Remembering Mom

This is the first Mother’s Day without my Mom, who passed away on June 6, 2018 at the age of 89.  Yet, in so many ways I still feel her presence.  I remember her laugh and when our family gets together, or we speak of her we often laugh at some of the things that she said and did that made us laugh.  I remember her sweet nature and how she often thought of and encouraged others.  I remember how she remembered her thirteen siblings’ birthdays and called them or sent cards.  I remember Mom helping me work through anger towards my Dad and serving as a mediator of my feelings during those tough years of adolescence.  I remember my mom working with my dad around the house, sitting by his side in church, her kissing him every day he went off to work and when he returned home each day.  I remember seeing my mother work in her garden and her flower beds as though she was landscaping heaven.  I remember her frugality and how she managed her household responsibilities on a minimal budget, looking for sales, cutting coupons, and canning fruit and vegetables.
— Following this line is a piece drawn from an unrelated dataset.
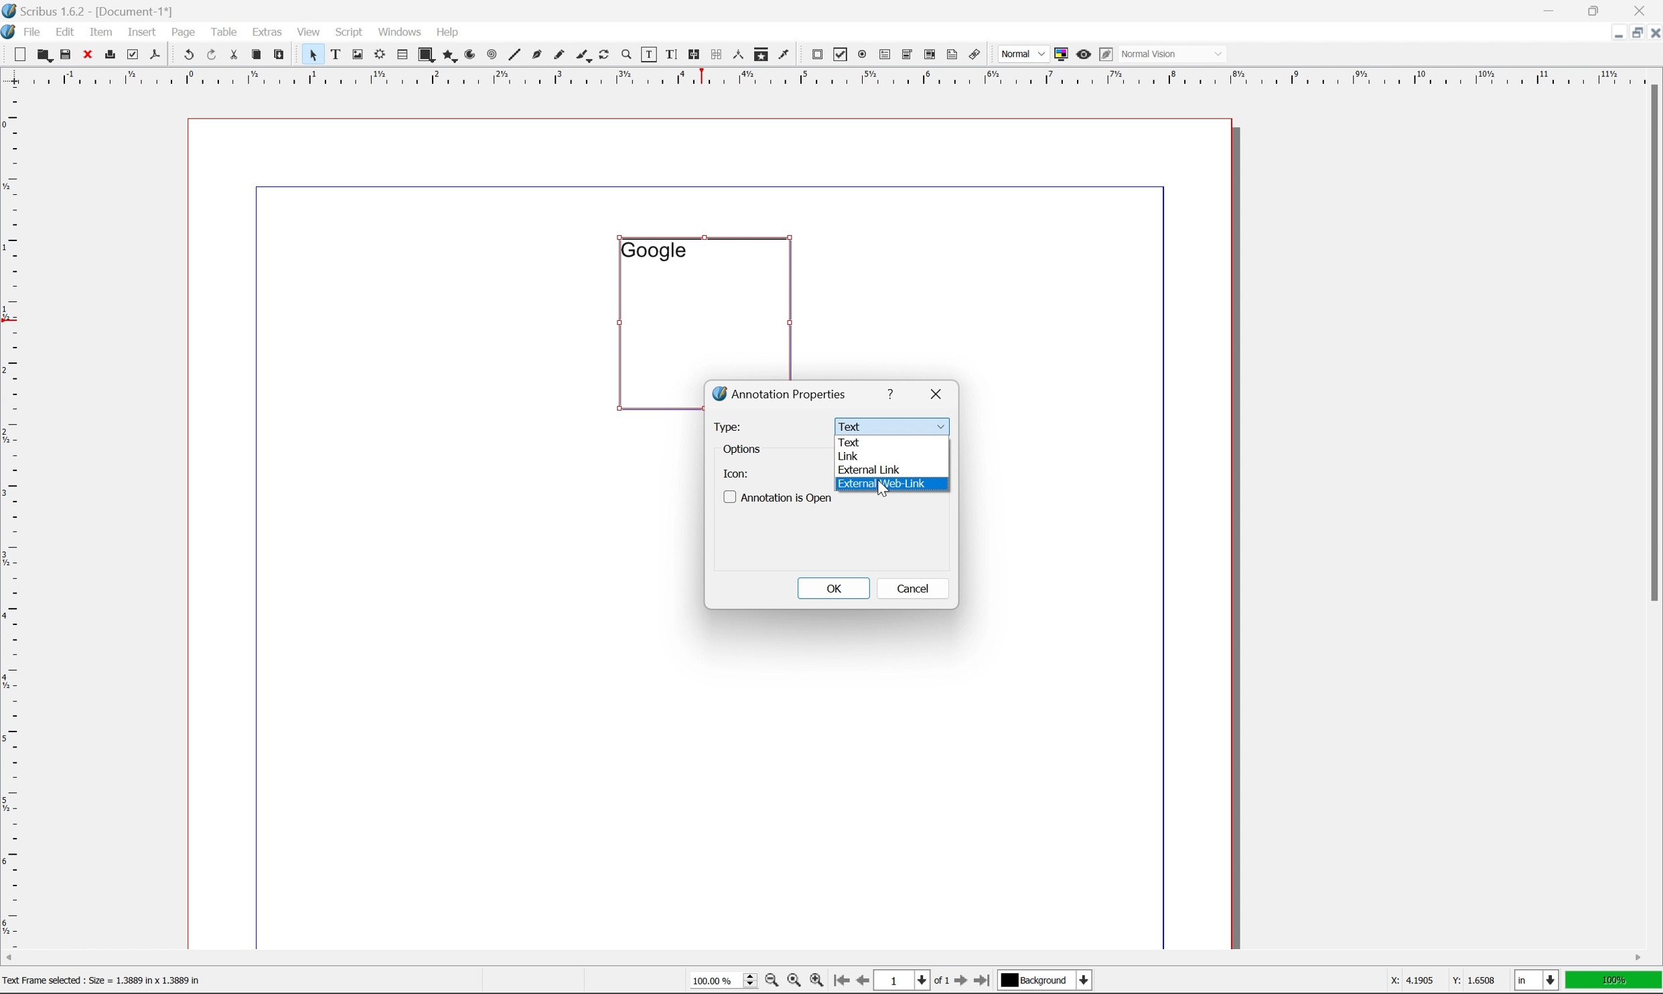  What do you see at coordinates (1174, 54) in the screenshot?
I see `normal vision` at bounding box center [1174, 54].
I remember how people far and near would speak of my mother’s baking and cooking skills.  I remember joking with her on the phone and having breakfast with her on Saturday mornings for the last four years of her life.  Yes, there is so much I remember when I think of my mom but most of all I remember her love for her family, her love for people, and her love for God.

Whether your mom is dead or alive, whether she raised you or did not, whether the memories were mostly pleasant or not, treasure and honor your mother today.  I believe our success is tied to our ability to discipline ourselves to see the beauty in our genes and leaving the ugly behind.  Remember the tender moments and understand that out of those moments can blossom beauty when we discipline ourselves to see beauty.